• What you will do
Continue the passage about the Hebrew word timshel from the point where it ends.

• Document segment
Lee’s hand shook as he filled the delicate cups. He drank his down in one gulp. “Don’t you see?” he cried. “The American Standard translation orders men to triumph over sin, and you can call sin ignorance. The King James translation makes a promise in ‘Thou shalt,’ meaning that men will surely triumph over sin. But the Hebrew word, the word timshel—‘Thou mayest’— that gives a choice. It might be the most important word in the world. That says the way is open. That throws it right back on a man. For if ‘Thou mayest’—it is also true that ‘Thou mayest not.’ Don’t you see?”
... Now, there are many millions in their sects and churches who feel the order, ‘Do thou,’ and throw their weight into obedience. And there are millions more who feel predestination in ‘Thou shalt.’ Nothing they may do can interfere with what will be. But ‘Thou mayest’! Why, that makes a man great, that gives him stature with the gods, for in his weakness and his filth and his murder of his brother he has still the great choice. He can choose his course and fight it through and win.” Lee’s voice was a chant of triumph.
Adam said, “Do you believe that, Lee?”

• Source data
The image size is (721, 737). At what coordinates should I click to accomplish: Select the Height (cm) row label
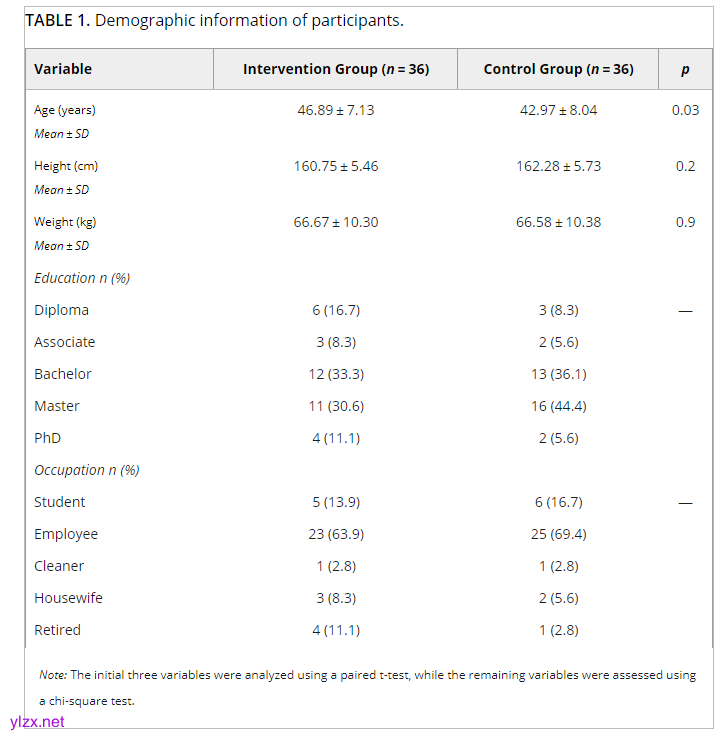66,166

• Answer
“Yes, I do. Yes, I do. It is easy out of laziness, out of weakness, to throw oneself into the lap of deity, saying, ‘I couldn’t help it; the way was set.’ But think of the glory of the choice! That makes a man a man. A cat has no choice, a bee must make honey. 
... I have a new love for that glittering instrument, the human soul. It is a lovely and unique thing in the universe. It is always attacked and never destroyed— because ‘Thou mayest.’”

so you see, i have a choice. a choice to obey or not. it is not destined, or mandatory. it is the difference between I can and I may. ... so i am choosing to go on this trip and i am choosing to obey.

read the book. East of Eden by John Steinbeck.

Preparations

It's a weird feeling to be completely stressed and yet completely bored. maybe it's just my mind wanting my body to get up and get organized but my body just wants to sit back and watch TV while i have the option... I'm in the process of packing up my entire life into one suitcase, maybe a carry-on bag as well. It's going alright for now. I cant think of anything else that i really need to bring but i already have that feeling that I'm forgetting something. When I packed up for college and living in a different city, i literally packed my clothes took some stuff from around the house and left, i bought almost everything i needed there.. and i guess I'm doing the same thing only without as much clothes. It just feels different. IDK.

i still have to run errands like telling the bank I'm going to a different country for a  while and my card has not been stolen, and turn back in a certain car tag.. but instead of doing those things early this morning, i watched TV for about 3 and half hours straight... dont worry though, it will get done!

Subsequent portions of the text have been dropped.